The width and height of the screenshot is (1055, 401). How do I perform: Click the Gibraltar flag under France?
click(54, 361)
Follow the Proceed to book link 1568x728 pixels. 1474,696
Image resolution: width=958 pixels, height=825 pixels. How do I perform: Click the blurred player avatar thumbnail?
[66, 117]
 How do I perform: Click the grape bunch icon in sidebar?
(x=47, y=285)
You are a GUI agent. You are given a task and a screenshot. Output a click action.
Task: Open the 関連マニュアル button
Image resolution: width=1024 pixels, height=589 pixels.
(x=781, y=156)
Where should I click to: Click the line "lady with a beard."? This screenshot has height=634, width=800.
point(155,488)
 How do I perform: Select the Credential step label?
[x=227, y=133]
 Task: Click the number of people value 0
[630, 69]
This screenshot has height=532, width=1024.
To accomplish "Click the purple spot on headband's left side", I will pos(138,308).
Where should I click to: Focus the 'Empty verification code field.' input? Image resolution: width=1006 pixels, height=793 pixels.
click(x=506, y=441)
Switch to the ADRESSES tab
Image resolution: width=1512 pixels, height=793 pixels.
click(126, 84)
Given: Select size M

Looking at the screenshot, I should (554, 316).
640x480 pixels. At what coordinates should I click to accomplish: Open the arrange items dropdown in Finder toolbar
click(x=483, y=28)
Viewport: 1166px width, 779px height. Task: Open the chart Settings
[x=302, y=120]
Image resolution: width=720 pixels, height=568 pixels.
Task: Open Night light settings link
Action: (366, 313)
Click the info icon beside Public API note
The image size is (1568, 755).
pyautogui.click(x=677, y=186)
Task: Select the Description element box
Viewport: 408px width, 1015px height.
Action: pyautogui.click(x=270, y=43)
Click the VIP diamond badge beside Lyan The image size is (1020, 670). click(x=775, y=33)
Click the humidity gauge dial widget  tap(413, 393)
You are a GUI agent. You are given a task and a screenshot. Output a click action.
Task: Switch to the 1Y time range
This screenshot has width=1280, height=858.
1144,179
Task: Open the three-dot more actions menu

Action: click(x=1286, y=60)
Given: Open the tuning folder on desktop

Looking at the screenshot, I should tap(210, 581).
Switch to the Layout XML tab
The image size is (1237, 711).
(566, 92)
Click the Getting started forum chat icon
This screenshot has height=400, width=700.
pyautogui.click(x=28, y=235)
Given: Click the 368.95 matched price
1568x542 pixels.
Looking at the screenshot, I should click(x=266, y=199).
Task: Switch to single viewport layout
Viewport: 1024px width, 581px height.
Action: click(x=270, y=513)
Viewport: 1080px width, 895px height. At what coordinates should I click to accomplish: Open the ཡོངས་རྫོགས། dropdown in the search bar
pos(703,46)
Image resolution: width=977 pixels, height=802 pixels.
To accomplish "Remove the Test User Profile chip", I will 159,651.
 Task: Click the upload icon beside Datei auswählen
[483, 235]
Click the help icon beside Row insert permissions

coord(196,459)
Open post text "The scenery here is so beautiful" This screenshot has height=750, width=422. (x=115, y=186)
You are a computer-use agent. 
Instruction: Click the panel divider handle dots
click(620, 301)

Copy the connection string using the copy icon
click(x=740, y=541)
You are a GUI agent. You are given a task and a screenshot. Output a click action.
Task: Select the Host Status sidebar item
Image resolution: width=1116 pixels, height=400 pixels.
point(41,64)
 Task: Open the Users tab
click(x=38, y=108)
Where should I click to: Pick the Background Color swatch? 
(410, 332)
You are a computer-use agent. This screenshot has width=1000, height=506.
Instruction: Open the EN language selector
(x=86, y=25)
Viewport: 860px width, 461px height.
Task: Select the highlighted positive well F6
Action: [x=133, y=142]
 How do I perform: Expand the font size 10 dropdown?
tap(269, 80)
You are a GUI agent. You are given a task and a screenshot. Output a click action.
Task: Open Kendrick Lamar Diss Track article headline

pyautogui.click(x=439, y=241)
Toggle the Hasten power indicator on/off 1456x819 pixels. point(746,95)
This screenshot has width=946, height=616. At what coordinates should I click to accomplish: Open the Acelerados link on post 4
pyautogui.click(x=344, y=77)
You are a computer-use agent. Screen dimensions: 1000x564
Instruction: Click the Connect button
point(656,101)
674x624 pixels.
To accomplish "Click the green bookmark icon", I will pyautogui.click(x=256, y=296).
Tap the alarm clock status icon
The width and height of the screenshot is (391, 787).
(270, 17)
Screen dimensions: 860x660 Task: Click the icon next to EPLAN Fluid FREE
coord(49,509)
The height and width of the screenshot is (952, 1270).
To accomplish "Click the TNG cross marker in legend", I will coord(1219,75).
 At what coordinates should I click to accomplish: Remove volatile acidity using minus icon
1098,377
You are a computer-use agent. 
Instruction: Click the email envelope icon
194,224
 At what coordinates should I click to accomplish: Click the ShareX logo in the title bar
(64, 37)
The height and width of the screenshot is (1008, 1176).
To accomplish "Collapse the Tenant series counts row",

════════════════════

Only the stretch of lines that begins with the one holding "Tap the alarm clock status icon" and ends with the last line above belongs in the answer; please write it out exactly.

*Answer below*:
Tap the alarm clock status icon
The width and height of the screenshot is (391, 787).
(270, 17)
Screen dimensions: 860x660 Task: Click the icon next to EPLAN Fluid FREE
coord(49,509)
The height and width of the screenshot is (952, 1270).
To accomplish "Click the TNG cross marker in legend", I will coord(1219,75).
 At what coordinates should I click to accomplish: Remove volatile acidity using minus icon
1098,377
You are a computer-use agent. 
Instruction: Click the email envelope icon
194,224
 At what coordinates should I click to accomplish: Click the ShareX logo in the title bar
(64, 37)
The height and width of the screenshot is (1008, 1176).
To accomplish "Collapse the Tenant series counts row",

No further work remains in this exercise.